- 36°54′44″N 34°53′45″E﻿ / ﻿36.91222°N 34.89583°E
- Type: Settlement
- Periods: Neolithic Age
- Location: Tarsus, Mersin Province, Turkey
- Region: Mediterranean Region

Site notes
- Excavation dates: 1934-1939
- Archaeologists: Hetty Goldman

= Gözlükule =

Tumulus in Turkey

Gözlükule is a tumulus within the borders of Tarsus city, Mersin Province, Turkey. It is now a park with an altitude of 22 m with respect to surrounding area.

==History==
Initially settled in the Neolithic Period, Gözlükule became an important settlement and a port during the 2nd millennium BC.

It was located at the intersection of the main road systems, one following the Mediterranean sea side, the other following valleys through Toros Mountains to Anatolian plateau (so called Cilician Gates). Eventually the city of Tarsus was established just north of Gözlükule. But Gözlükule was still active as the port of Cilicia. In 41 BC Cleopatra VII and Mark Antony entered Tarsus using the port of Gözlükule.

In later years, the coastline moved to south because of the sediment carried by the Berdan River and Gözlükule lost its importance as a port.

==Archaeology==
Before the official excavations began, the tumulus had been partially damaged. During the French occupation of Tarsus following World War I, a French battalion had been deployed on Gözlükule.
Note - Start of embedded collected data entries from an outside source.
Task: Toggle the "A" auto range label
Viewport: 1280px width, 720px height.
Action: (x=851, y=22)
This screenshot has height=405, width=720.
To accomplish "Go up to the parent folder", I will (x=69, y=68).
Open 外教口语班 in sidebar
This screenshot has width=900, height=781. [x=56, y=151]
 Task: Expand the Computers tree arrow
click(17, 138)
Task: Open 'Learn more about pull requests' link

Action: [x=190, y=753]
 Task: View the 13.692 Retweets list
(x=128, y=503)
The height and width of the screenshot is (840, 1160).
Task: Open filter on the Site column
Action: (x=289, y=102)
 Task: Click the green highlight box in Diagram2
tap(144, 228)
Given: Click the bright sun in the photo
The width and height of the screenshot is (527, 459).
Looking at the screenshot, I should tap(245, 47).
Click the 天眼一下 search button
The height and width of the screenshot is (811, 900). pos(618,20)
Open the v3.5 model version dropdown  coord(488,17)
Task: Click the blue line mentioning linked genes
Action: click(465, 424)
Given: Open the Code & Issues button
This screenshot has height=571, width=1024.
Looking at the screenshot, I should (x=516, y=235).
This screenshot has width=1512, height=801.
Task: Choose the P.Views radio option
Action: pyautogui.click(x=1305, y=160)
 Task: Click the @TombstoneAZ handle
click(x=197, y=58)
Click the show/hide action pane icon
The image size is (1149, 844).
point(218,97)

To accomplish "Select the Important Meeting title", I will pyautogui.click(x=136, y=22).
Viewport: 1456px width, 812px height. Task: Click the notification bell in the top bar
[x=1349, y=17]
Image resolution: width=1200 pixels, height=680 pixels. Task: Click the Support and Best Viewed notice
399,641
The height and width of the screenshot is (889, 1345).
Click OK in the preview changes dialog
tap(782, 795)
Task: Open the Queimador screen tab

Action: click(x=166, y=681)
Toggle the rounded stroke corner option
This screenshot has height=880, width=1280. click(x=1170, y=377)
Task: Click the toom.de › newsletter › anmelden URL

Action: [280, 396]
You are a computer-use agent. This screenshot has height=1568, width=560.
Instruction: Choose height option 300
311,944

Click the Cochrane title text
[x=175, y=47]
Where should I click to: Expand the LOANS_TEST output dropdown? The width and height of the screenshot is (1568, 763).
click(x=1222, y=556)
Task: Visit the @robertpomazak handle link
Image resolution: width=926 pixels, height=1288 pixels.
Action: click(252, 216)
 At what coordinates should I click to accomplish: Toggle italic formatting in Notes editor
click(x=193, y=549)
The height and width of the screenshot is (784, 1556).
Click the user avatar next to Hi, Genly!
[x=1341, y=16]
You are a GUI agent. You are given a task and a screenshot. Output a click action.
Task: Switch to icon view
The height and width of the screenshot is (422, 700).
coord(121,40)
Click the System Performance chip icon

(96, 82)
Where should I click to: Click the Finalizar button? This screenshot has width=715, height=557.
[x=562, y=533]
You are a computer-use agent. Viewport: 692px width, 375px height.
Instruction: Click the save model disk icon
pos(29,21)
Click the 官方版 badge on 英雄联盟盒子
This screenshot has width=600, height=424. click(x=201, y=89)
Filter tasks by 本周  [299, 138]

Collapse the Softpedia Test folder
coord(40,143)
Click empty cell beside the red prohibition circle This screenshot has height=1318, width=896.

It is believed that this operation resulted in some depredation.

The initial excavations between 1934 and 1939 were carried out by a team from Bryn Mawr College and the Institute for Advanced Study led by Hetty Goldman.
She was the first officially sanctioned woman archeologist. After being interrupted by World War II, some additional work went on from 1947 to 1949. The stratification recovered at the site is important in Bronze Age Anatolian chronology.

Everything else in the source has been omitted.